Why read the Talmud as a secular Jew? In part, for its expression of an independent Jewish creativity and spirituality.
By Adam Kirsch for Tablet MagazineLiterary critic Adam Kirsch is reading a page of Talmud a day, along with Jews around the world.
More than once, in the course of reading Daf Yomi and writing about the experience, I have been asked why I would spend so much time immersing myself in the Talmud. Sometimes the question is asked in a curious spirit, other times impatiently. After all, I am not an Orthodox Jew, and I don’t live my life as if the laws of the rabbis were binding on me. Absent that kind of commitment, why should anyone engage with the difficulties and minutiae of the Talmud? What kind of nourishment does this challenging text offer to a secular Jewish reader?
I’ve thought a lot about this question, and there are several answers I could give. Reading the Talmud is a unique intellectual challenge: It requires escaping one’s usual ways of thinking and adopting the very different worldview and logical procedures of the rabbis. Spiritually, too, the Talmud offers a surprising way of thinking about God and what intimacy with God might mean, one that is very different from the standard Protestant model that informs mainstream American religion, including Jewish religion. And historically, reading the Talmud offers some insight into the lives of our ancestors, for whom it was the centerpiece of religious and intellectual life.

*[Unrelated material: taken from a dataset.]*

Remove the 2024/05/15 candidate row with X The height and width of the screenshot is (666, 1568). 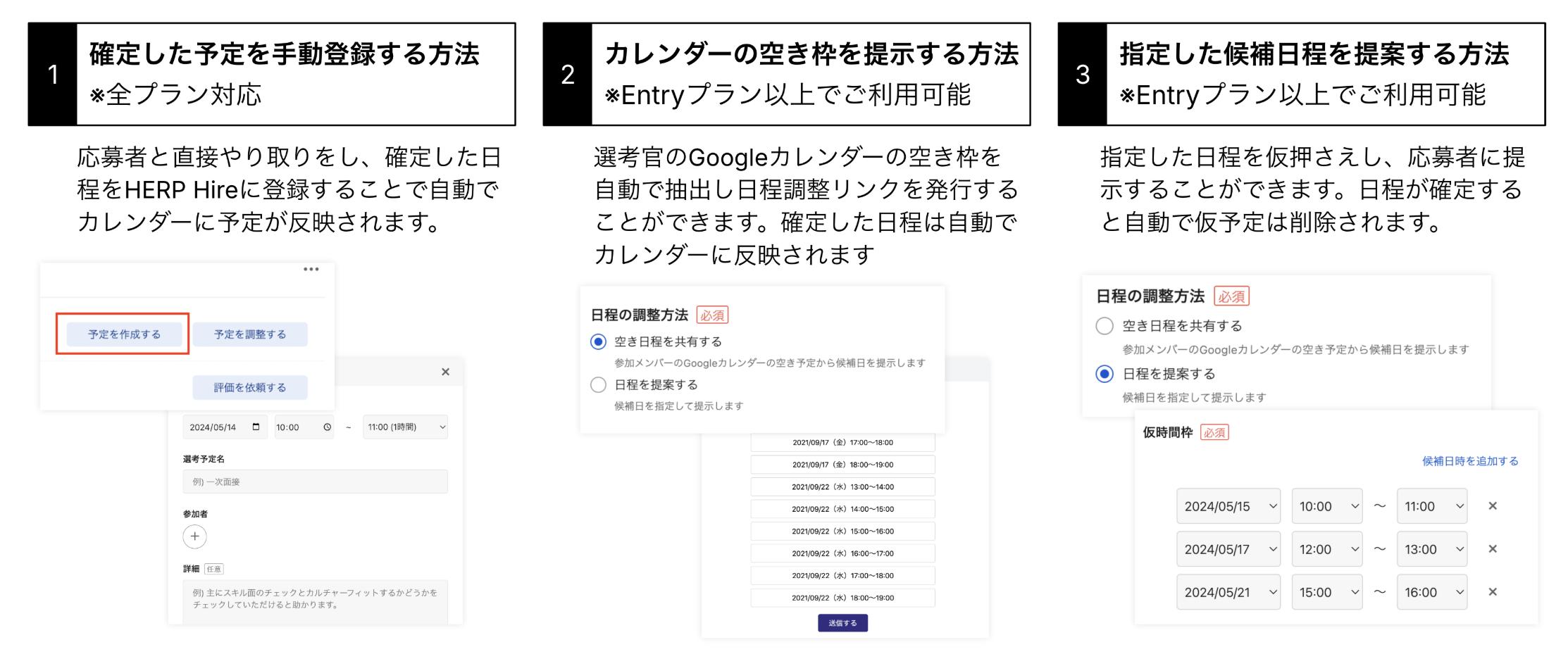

But perhaps the most important thing I am getting out of reading the Talmud is the experience of a time when Jewish culture was not primarily a response to non-Jewish culture. Modern Jewish life, which started with the emancipation of Western European Jews around the time of the French Revolution, is a complicated negotiation between Jewishness and the wider gentile world. How do Jews fit into societies and cultures whose history and assumptions are not Jewish, and sometimes even anti-Jewish? Modern Jewish culture and politics, with all their complicated glories, are all deeply involved with this problem; and while it is much less urgent for American Jews today than it was for our ancestors in Europe, it remains hard to escape.
The Talmud, on the other hand, is not reactive, not a negotiation. It is an expression of an independent Jewish creativity and spirituality—informed by surrounding cultures, as everything human must be (just look at all the loanwords from Persian and Greek), but not primarily addressed to those neighbors. It is remarkable, for instance, how little the Talmud has to say about Christianity, which was starting to dominate the world of the rabbis just at the time the text was being compiled. Reading the Talmud is a reminder that Judaism is not historically a mere guest or victim of other religions, the way we tend to learn about it in school and in history books, but an autonomous tradition, with its own values and achievements. You don’t have to “believe” in the Talmud, in a religious sense, to draw strength from the sense that Judaism rests on its solid foundation.